** To do **
Identify each line in the listing below that contains the string "should" and copy those lines in full. Case counts, so match upper- and lowercase letters precisely.

Rows of pointing data:

* Start *

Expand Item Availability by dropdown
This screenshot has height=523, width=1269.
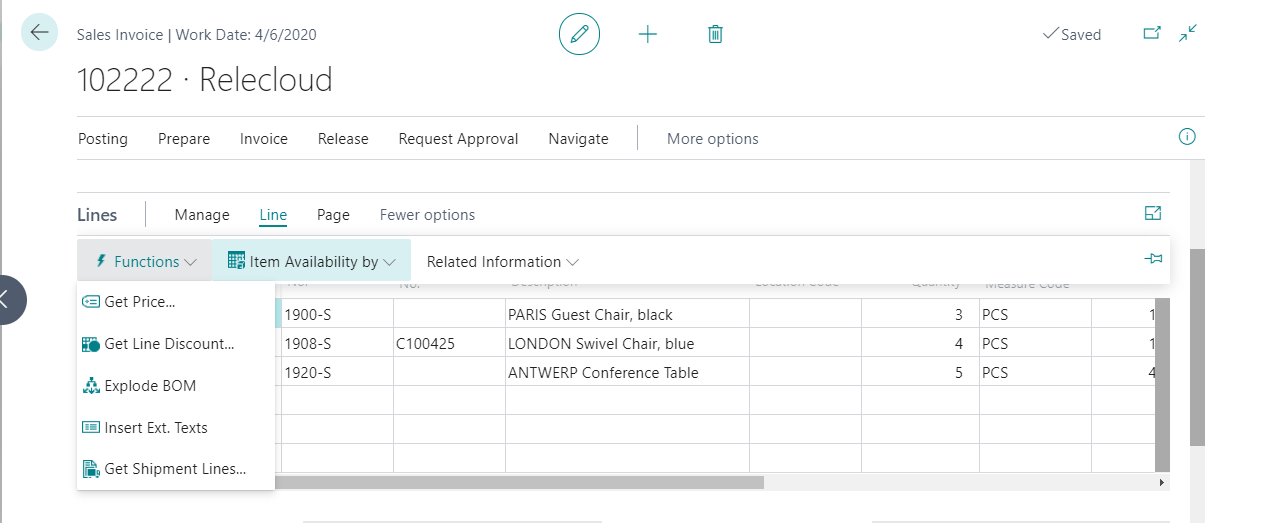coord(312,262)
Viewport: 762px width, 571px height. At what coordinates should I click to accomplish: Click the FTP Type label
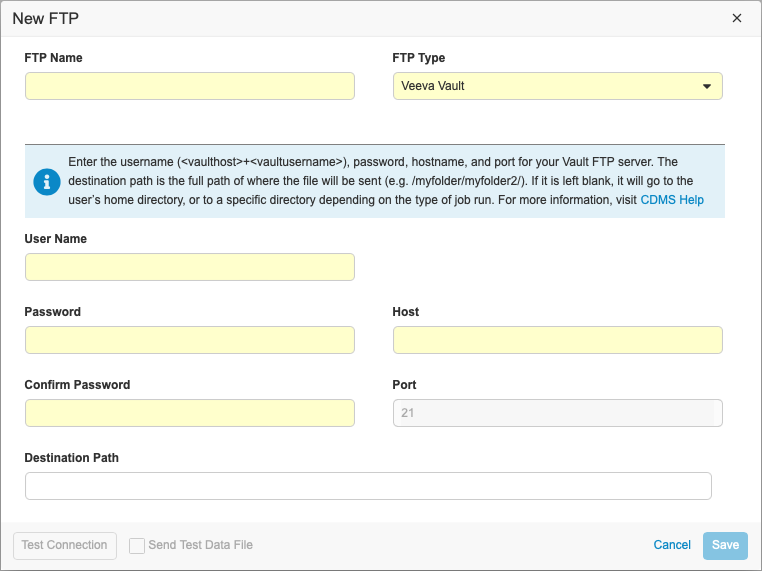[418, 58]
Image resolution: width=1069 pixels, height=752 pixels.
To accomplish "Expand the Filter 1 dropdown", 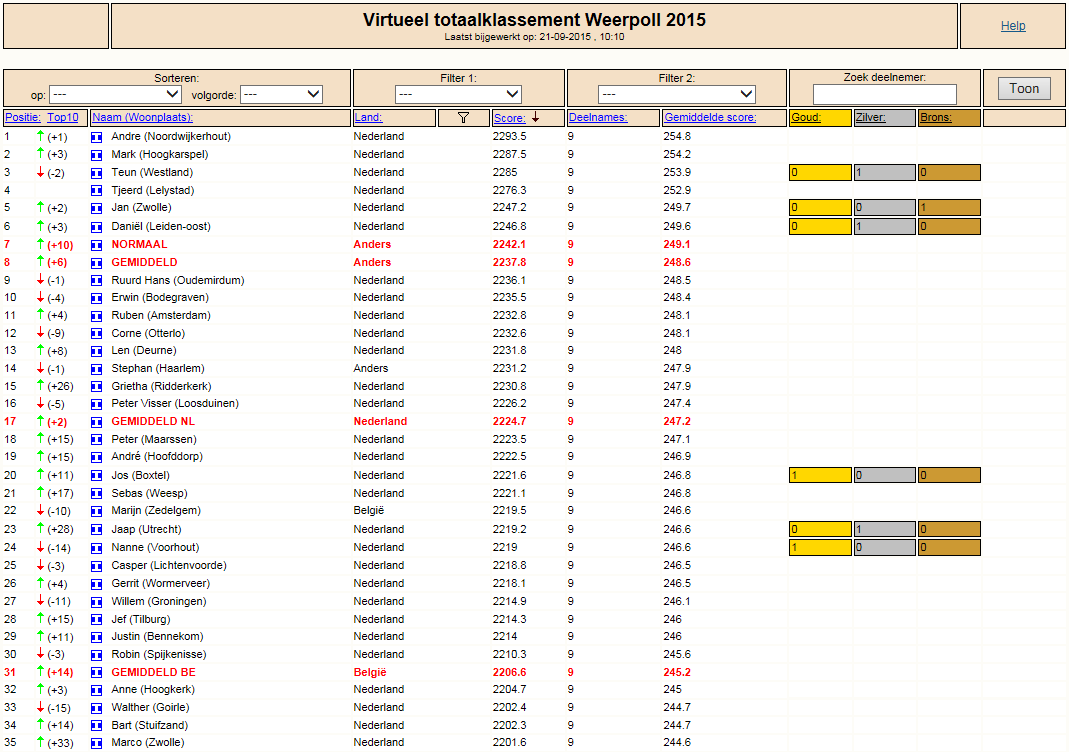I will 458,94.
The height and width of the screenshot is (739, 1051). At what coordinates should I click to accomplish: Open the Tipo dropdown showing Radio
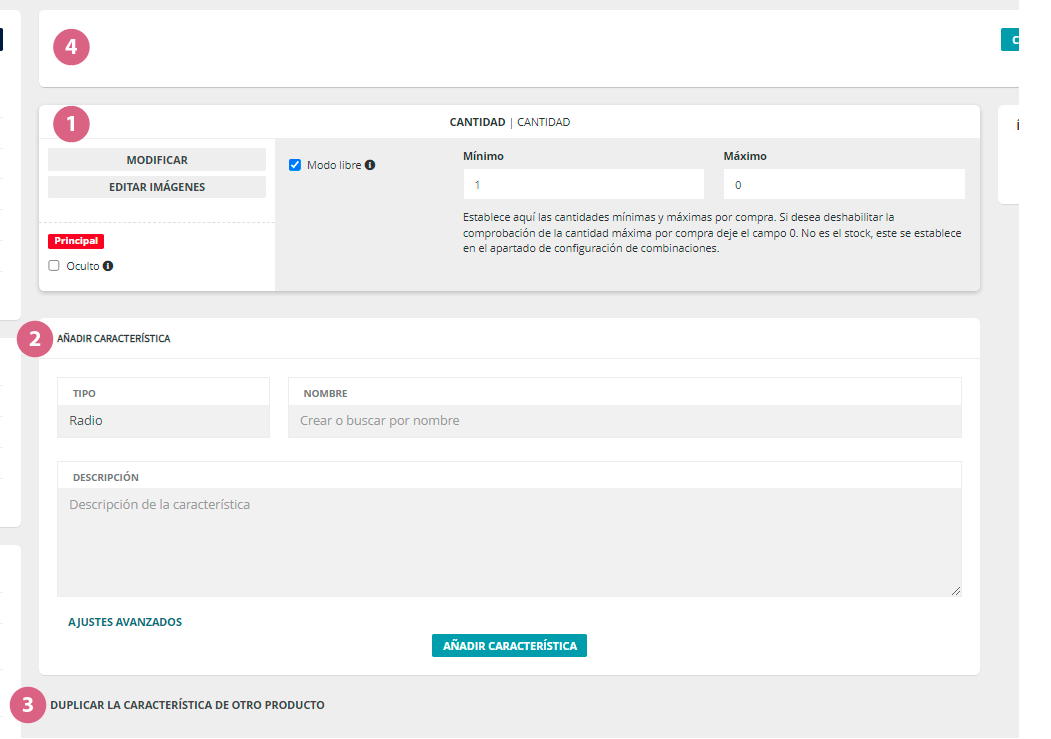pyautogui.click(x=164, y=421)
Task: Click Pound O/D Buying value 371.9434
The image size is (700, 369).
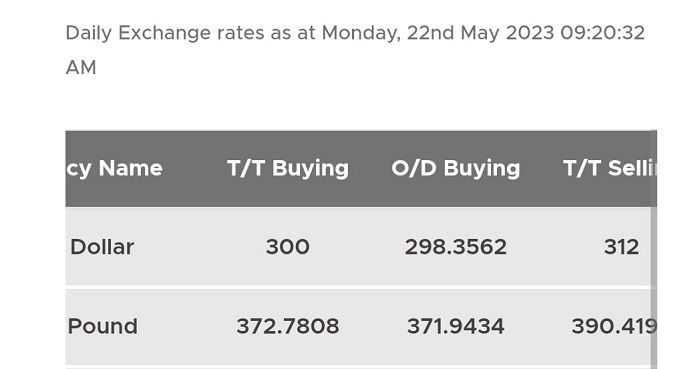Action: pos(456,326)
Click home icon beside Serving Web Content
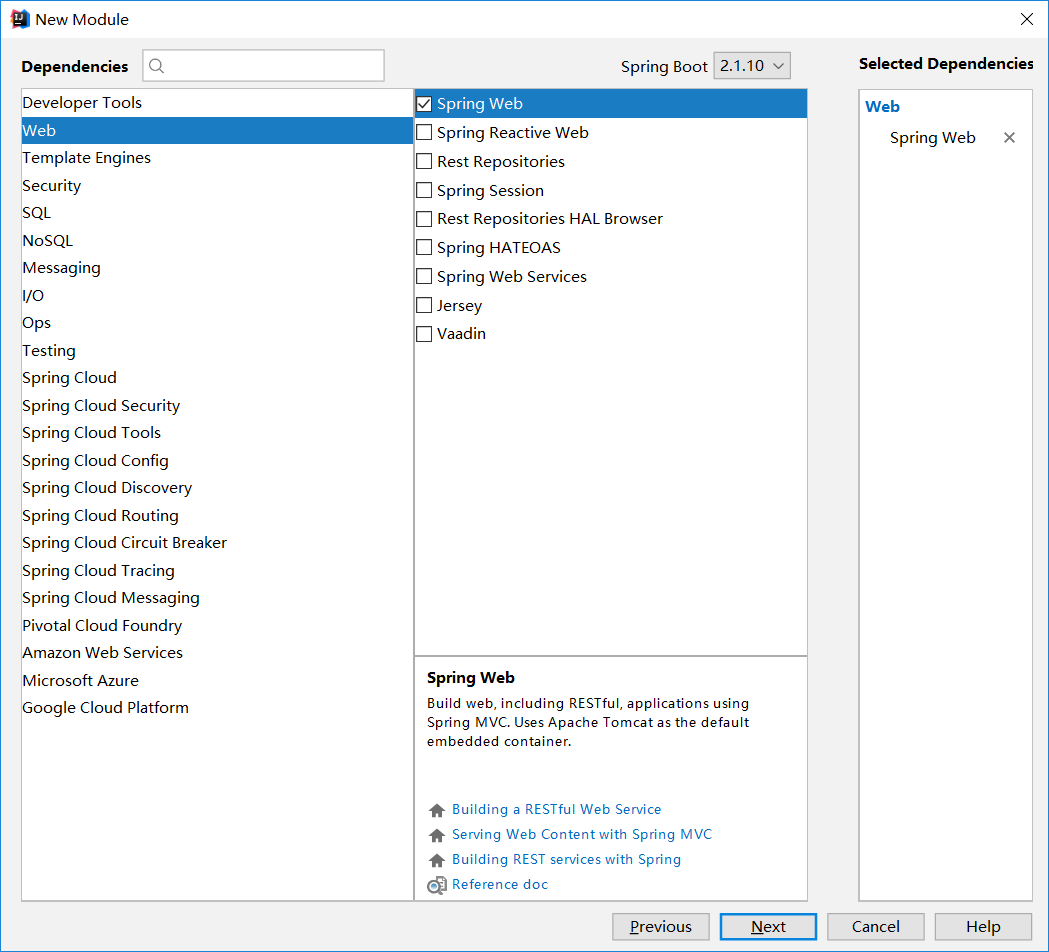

* End *

** Solution for this task **
Viewport: 762px width, 571px height. At what coordinates should I click to accomplish: Click the FTP Type label
The height and width of the screenshot is (739, 1051). At what coordinates should I click to accomplish: Open the Tipo dropdown showing Radio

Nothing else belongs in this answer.